» Document excerpt:
----

His address drew from his newest book, With All Your Heart, which seeks to lend clarity to how the bible defines the heart, so that in gratitude for God’s mercies, we would know how to obey the command to “Love the Lord you God with all your heart.”

In his introduction, Troxel seeks to correct the misconceptions we have about the heart. The world often pits the mind against the heart.

The physicist Albert Einstein said, “Don't let your brain interfere with your heart.” Even in the church, we often differentiate between head knowledge and heart knowledge.

Troxel makes the point that heart does not speak about just one aspect of our inner-man, but actually encompasses the aspects of mind, affections, and will. It is a “comprehensive term that captures the totality and unity of our inner nature” and acts like a “hidden control-center,” governing what we think, desire, and choose.

The genius of this book is in the structure of the four parts that follow. I remember first telling someone about the book and being able to outline it from memory because of the manner in which Troxel addresses each aspect of our hearts.

The first three parts focus on the threefold scheme of the heart’s Knowing, Loving, and Choosing. Each of these is then divided into three similar sections.

The first section of each part surveys the scripture’s use of the term from a predominately positive vantage point.

The second section then demonstrates how sin corrupts our heart.

The third section wonderfully presents Jesus as the Lord who cleanses and renews our heart in his threefold office of prophet, priest, and king.

----

» Available data:
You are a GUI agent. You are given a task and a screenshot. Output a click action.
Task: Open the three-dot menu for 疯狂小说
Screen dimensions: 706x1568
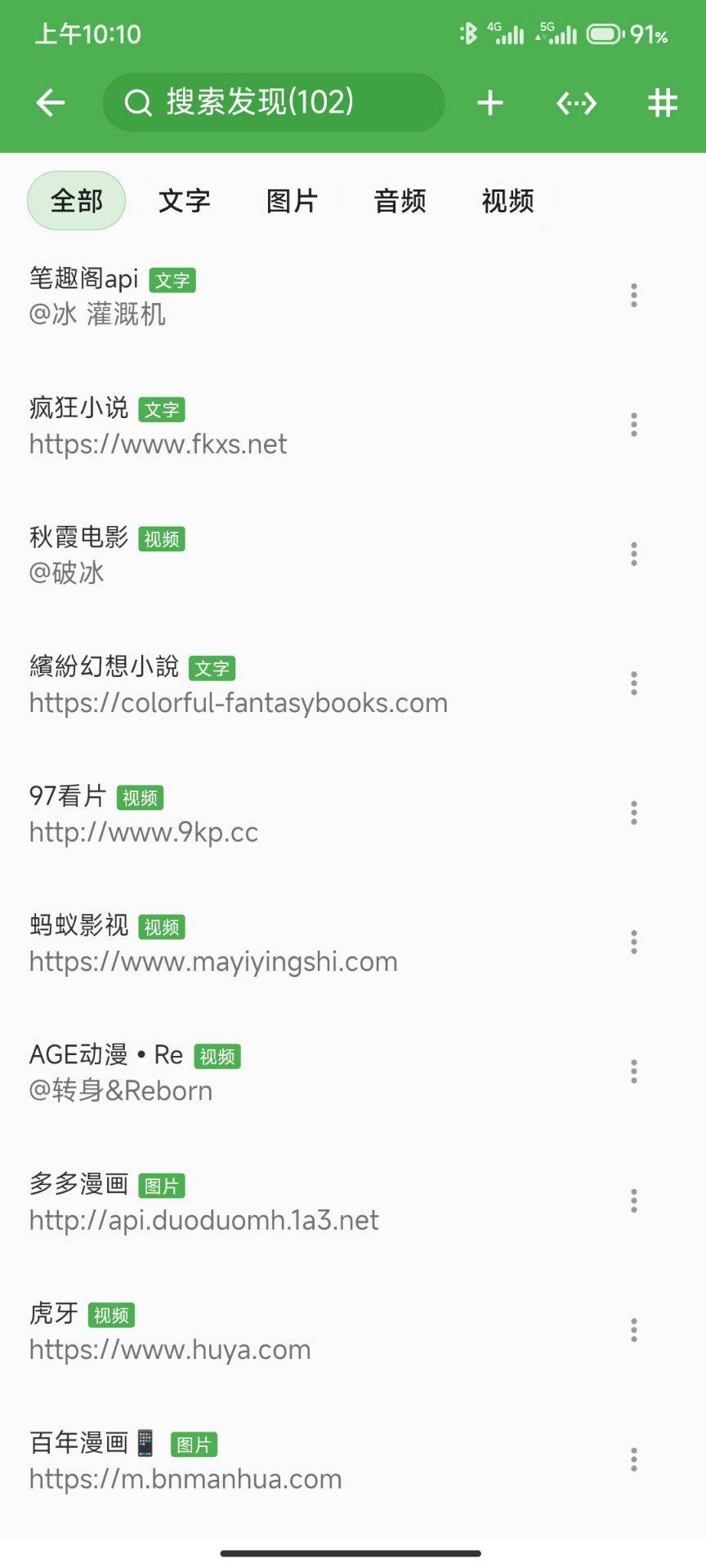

----

» Tasks and exercises:
A. Repeat word for word the part of the book review starting with "The genius of" and going on through "three similar sections.".
B. According to the book review, which three aspects of our inner man does the heart encompass?
C. Pick up the review of Troxel's book on the heart after its last sentence and keep writing it.

» Answers for the tasks:
A.
The genius of this book is in the structure of the four parts that follow. I remember first telling someone about the book and being able to outline it from memory because of the manner in which Troxel addresses each aspect of our hearts.

The first three parts focus on the threefold scheme of the heart’s Knowing, Loving, and Choosing. Each of these is then divided into three similar sections.

B. Mind, affections, and will.

C.
As prophet he speaks truth to our heart, both teaching and assuring, so we might have right understanding. As priest, he redeems and cleanses our hearts, so we might have right affections and desires.

As king, he subdues and strengthens our hearts so we might choose what is pleasing to God.

The fourth and concluding part of the book is a bit different and addresses the keeping of our hearts, “from which flow the springs of life (Proverbs 4:23).” This last part again directs our hearts towards Jesus, who is the ultimate keeper of our hearts.

I highly recommend this book as a study on your heart and the redeemer of your heart. Let me close with Troxel’s own final thoughts – “You seek to love Christ faithfully with all your heart’s knowing, desiring, and choosing. But your deeper confidence is in Christ’s love for you and his keeping, preserving, and protecting you. He will keep your hearts, and he will keep us. We belong to him, who alone is the Lord of our heart.”